TASK REQUIREMENTS
Write out the lines from the start through the line containing "The width and", replacing "outline" with "sidebar" and leaving everything else unchanged.

= = =

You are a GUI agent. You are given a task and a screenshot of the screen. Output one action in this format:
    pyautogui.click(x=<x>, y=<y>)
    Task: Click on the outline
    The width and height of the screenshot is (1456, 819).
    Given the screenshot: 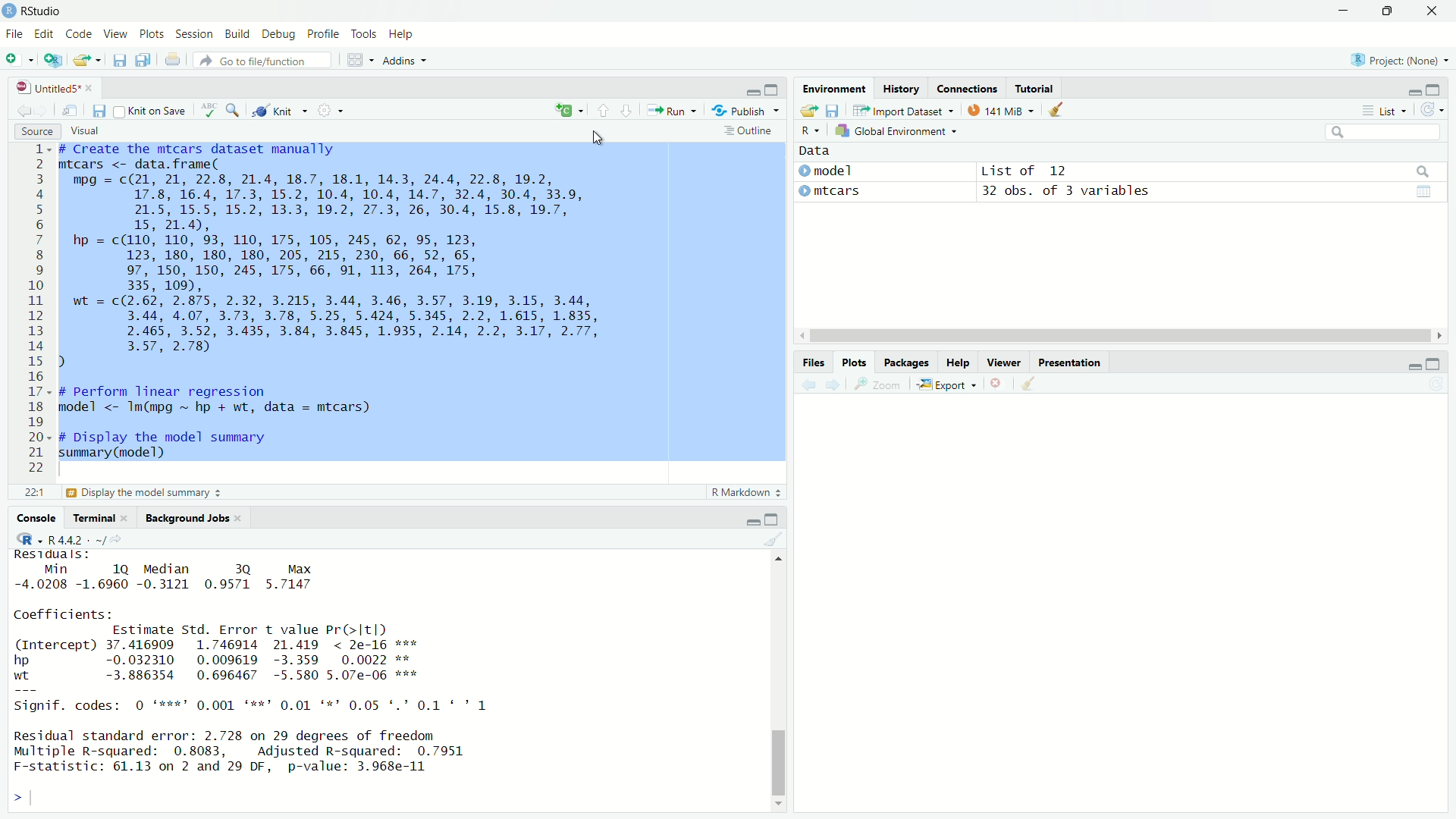 What is the action you would take?
    pyautogui.click(x=748, y=132)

= = =

CORRECT RESULT
You are a GUI agent. You are given a task and a screenshot of the screen. Output one action in this format:
    pyautogui.click(x=<x>, y=<y>)
    Task: Click on the sidebar
    The width and height of the screenshot is (1456, 819).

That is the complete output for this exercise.